Bentonites interact primarily with high pI proteins (> 6), which have a higher positive charge. That is why many winemakers choose to use high doses of bentonite, thinking that this will ensure the stability of their wines. However, the stability of the wines does not depend on the dose, but on the type of bentonite. Therefore, it is crucial to choose bentonites with high adsorption capacity, with a high degree of activity, not affecting the pH and temperature, metal-free, and above all, selective with low molecular weight proteins.
Young wine is normally saturated with tartaric salts consisting mainly of potassium bitartrate and calcium bitartrate. These salts are formed from tartaric acid, which is a natural acid in must and one of the most common in wine, which is partially insolubilized in the presence of calcium and potassium cations, forming salts.
They precipitate during fermentation, especially at the end since these salts are more insoluble in a hydroalcoholic solution, but if the wines contain a large amount of these salts, precipitations appear in the bottled wine. To prevent this from happening, there are various tartaric stabilization techniques: cold treatment, electrodialysis, cation exchange (resins), carboxymethylcellulose, metatartaric acid.
The best known technique is cold treatment at a low temperature to cause the precipitation of the potassium and calcium bitartrate salts. The temperature must be that of the freezing point since the colder the wine is, the greater the insolubility of the salts.

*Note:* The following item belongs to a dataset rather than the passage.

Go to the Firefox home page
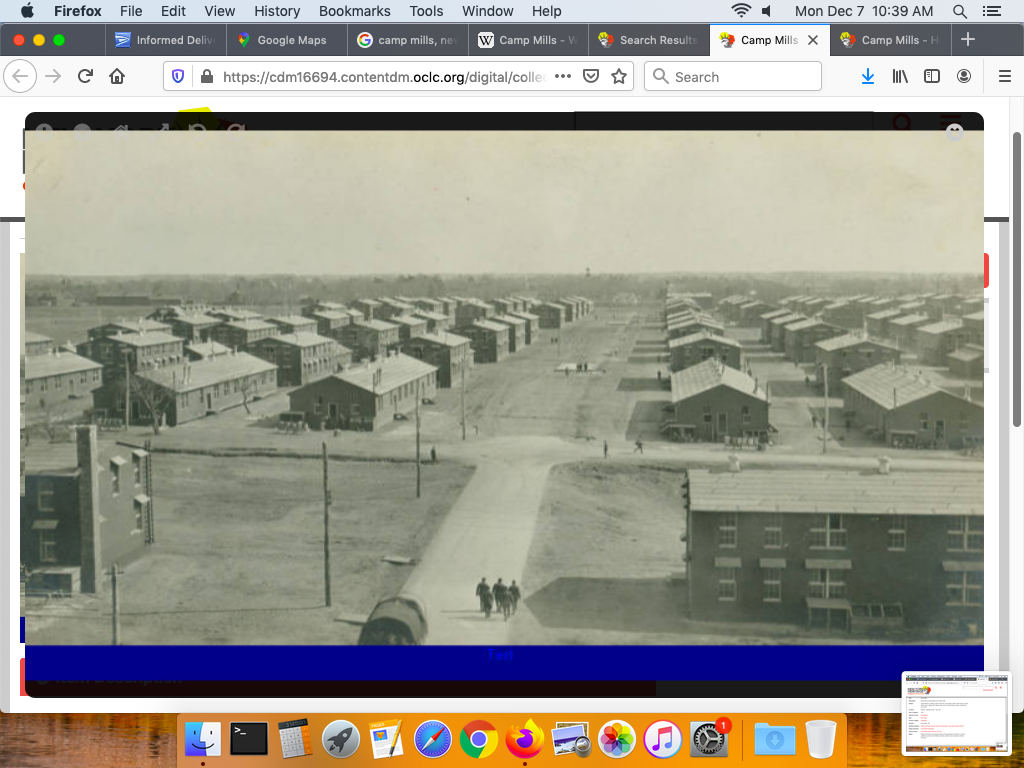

When applying this technique, it must be taken into account that the solubility of oxygen at low temperatures is higher and can contribute to a loss or decrease of the fruit. There are other tartaric stabilization techniques that respect the wine, stabilizing it over time.
The color of red wines is an attribute that is obvious, so any defect in it is quickly noticeable by the consumer.
The coloring matter comes from the grape and depends on the variety and the extraction/development method carried out in the winery.
In this case, in addition to the changes in tone that different styles of production entail, if we have not stabilized the coloring well, there may be precipitations that cloud the wine. The most appropriate approach is to work with oxygen, stabilizing the tannin/anthocyanin pair. But when, due to the balance of the wine or the dynamics of the winery, this work is not enough, we can resort to protective colloids to achieve this stability.
It is not usual to talk about the stability of the color in white and rosé wines despite the rejection that an oxidized, evolved color produces in the consumer. However, this is the time to set the color that we want to maintain over time and that we have previously worked with through different techniques, such as controlled oxidation of musts.